The Minister of State for Petroleum Resources, Dr. Ibe Kachikwu, has said the federal government would have had to shop for N16.4 billion every month to offset subsidy claims of petrol marketers if it had not taken the decision to remove subsidy on fuel consumption.
Kachikwu explained in a tweet on his twitter handle @ibekachikwu that as at the time the government made the decision to end subsidy on petrol and subsequently hiked the pump price, it was incurring about N13.7k as subsidy on each litre of petrol bought by Nigerians.
He said at such rate, government would have paid out N16.4 billion to marketers monthly, adding that the government does not have such fund in its 2016 budget, more so now that the country’s earning from crude oil production has dropped.
THISDAY monitored the minister’s tweet weekend in Abuja where he tried to justify the new framework for petroleum supply, distribution and pricing. He also listed the benefits of the new policy.
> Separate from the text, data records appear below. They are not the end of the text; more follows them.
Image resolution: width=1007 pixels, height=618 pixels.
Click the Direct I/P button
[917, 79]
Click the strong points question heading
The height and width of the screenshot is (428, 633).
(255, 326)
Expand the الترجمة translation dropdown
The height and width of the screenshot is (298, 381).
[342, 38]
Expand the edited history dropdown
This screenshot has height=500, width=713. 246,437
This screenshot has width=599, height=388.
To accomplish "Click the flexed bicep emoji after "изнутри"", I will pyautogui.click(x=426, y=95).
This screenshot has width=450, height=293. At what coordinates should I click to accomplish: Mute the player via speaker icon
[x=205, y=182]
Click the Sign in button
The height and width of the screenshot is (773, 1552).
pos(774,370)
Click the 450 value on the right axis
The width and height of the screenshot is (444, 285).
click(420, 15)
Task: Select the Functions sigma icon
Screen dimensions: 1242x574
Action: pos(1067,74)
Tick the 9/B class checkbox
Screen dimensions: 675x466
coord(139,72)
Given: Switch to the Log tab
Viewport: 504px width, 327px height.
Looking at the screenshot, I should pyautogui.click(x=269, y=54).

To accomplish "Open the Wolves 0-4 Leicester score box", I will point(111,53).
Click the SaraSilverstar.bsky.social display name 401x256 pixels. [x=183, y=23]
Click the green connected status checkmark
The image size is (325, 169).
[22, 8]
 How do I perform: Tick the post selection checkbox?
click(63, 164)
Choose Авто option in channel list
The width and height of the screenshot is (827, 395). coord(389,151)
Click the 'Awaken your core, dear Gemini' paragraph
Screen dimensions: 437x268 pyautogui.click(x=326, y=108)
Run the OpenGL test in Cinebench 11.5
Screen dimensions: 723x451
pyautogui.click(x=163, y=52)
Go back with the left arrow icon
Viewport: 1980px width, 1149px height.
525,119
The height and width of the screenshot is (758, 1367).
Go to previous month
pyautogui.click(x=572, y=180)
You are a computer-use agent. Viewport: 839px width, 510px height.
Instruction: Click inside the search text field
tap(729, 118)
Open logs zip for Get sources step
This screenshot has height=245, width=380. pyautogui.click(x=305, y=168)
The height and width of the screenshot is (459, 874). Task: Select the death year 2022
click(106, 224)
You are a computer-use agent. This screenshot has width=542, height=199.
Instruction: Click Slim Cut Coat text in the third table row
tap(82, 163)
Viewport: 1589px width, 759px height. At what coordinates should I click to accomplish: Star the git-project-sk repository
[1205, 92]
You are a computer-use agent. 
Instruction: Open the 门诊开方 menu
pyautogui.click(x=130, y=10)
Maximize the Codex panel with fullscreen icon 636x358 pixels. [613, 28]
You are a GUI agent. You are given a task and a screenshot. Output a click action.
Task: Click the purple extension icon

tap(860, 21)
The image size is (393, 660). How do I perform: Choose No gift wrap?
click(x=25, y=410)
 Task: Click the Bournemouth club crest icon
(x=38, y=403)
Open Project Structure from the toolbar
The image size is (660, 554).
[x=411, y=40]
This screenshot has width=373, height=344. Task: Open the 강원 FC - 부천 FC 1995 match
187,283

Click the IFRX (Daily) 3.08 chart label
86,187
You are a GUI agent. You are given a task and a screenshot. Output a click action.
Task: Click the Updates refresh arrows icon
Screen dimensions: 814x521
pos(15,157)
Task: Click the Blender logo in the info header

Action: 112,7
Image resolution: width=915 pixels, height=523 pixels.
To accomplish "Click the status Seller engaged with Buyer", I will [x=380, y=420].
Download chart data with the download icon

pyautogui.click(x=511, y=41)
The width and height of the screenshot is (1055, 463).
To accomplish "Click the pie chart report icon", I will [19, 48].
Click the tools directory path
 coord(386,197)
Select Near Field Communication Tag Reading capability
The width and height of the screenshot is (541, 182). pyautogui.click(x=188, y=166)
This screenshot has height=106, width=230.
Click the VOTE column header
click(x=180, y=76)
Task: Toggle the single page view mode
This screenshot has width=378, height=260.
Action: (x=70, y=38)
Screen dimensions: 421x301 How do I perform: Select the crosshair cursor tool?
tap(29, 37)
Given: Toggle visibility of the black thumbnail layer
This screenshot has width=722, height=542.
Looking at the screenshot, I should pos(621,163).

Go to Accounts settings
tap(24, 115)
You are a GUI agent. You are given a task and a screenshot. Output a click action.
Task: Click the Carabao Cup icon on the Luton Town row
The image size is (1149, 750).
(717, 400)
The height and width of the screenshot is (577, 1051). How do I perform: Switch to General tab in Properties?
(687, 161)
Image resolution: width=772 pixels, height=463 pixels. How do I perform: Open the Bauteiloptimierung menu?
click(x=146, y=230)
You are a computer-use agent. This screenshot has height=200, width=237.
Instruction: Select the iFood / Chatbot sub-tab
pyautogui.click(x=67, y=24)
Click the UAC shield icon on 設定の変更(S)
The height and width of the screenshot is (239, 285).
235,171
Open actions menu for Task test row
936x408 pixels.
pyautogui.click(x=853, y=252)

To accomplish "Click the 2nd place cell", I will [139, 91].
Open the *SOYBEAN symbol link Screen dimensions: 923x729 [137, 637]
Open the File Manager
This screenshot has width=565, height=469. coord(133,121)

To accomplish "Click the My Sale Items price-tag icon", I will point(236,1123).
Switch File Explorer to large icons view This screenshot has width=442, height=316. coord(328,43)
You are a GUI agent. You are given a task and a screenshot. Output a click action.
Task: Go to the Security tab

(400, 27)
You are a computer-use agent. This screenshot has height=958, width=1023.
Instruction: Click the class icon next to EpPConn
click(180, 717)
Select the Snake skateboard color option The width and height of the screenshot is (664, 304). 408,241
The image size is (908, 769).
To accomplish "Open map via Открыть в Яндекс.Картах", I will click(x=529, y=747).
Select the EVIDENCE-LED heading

“There is no provision for subsidy in 2016 appropriation. As at today, the current PMS price of N86.50 gives an estimated subsidy claim of N13.7 per litre which translates to N16.4 billion monthly. There is no funding or appropriation to cover this,” said the minister in the tweet.
He further stated: “NNPC has continued to utilise crude oil volumes outside the 445,000 barrels per day, thereby creating major funding and remittances gaps into the federation account.”
Kachikwu also said renewed insurgency and pipeline breaks in the Niger Delta has resulted to Nigeria’s daily crude oil production dropping to 1.65 million barrels per day (mbpd) as against the 2.2mbpd that was projected in the 2016 budget.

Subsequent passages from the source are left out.